A project of the Society for the Anthropology of North America
COMMUNITIES IN CRISIS, 2023-2024
Our Name
Because many (although not all) ethnographers of North America are also from there in one sense or another, we also think about the politics and ethics of North American anthropological engagement through the idea of doing ethnography ‘at home.’ However, in our name and elsewhere, we emphatically do not suggest that 1. Anthropology’s proper home is any version of US American intellectual genealogy, geographic space, or neo-imperialist reach; or 2. That only people ‘from’ North America can or should do ethnography here. Indeed, not only do we welcome and encourage North American ethnographic engagement from diversely-situated scholars, but we also recognize and seek to foreground disciplinary contributions from the margins; from the global south; from Indigenous sovereign nations; from locations of US empire; and from historically excluded scholars.
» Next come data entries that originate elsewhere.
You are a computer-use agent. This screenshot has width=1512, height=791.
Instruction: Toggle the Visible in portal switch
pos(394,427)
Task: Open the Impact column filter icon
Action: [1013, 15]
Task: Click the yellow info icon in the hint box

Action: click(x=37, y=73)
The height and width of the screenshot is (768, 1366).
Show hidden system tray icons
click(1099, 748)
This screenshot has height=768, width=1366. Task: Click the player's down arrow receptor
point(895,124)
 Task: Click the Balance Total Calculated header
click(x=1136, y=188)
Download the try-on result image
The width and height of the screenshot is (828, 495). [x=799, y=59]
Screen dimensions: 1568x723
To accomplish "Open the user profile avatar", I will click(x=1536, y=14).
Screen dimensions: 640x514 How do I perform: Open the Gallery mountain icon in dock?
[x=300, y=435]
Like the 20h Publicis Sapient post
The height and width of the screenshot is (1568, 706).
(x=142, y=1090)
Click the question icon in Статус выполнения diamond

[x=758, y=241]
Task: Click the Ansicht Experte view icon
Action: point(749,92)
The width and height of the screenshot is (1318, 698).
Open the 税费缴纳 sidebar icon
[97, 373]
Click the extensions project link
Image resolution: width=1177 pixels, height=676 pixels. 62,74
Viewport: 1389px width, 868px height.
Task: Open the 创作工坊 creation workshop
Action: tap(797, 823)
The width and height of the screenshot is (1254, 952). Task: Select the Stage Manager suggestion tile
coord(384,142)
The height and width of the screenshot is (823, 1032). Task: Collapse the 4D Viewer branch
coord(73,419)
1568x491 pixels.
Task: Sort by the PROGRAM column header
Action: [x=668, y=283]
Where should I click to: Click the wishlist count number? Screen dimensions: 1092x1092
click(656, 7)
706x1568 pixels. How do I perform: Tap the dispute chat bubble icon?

We imagine Home/Field as, in part, a space where we think about our obligations of care and experiment with accountability towards the people we learn with and from, as well as the broader spaces and places we call home.
Aim & Mission
Home/Field is a space for ethnographers of North America to contend with pressing issues through an anthropological lens, and to explore what anthropology as a discipline — methodology, theory, ethics, and more — can contribute to the imagination and enactment of a more just world. Home/Field is a project of the Society for the Anthropology of North America. We aim to publish short-form, dialogical, and multi-sensory work that exists in parallel to the long-form scholarly work found in the Journal for the Anthropology of North America to complement the research articles found in the journal.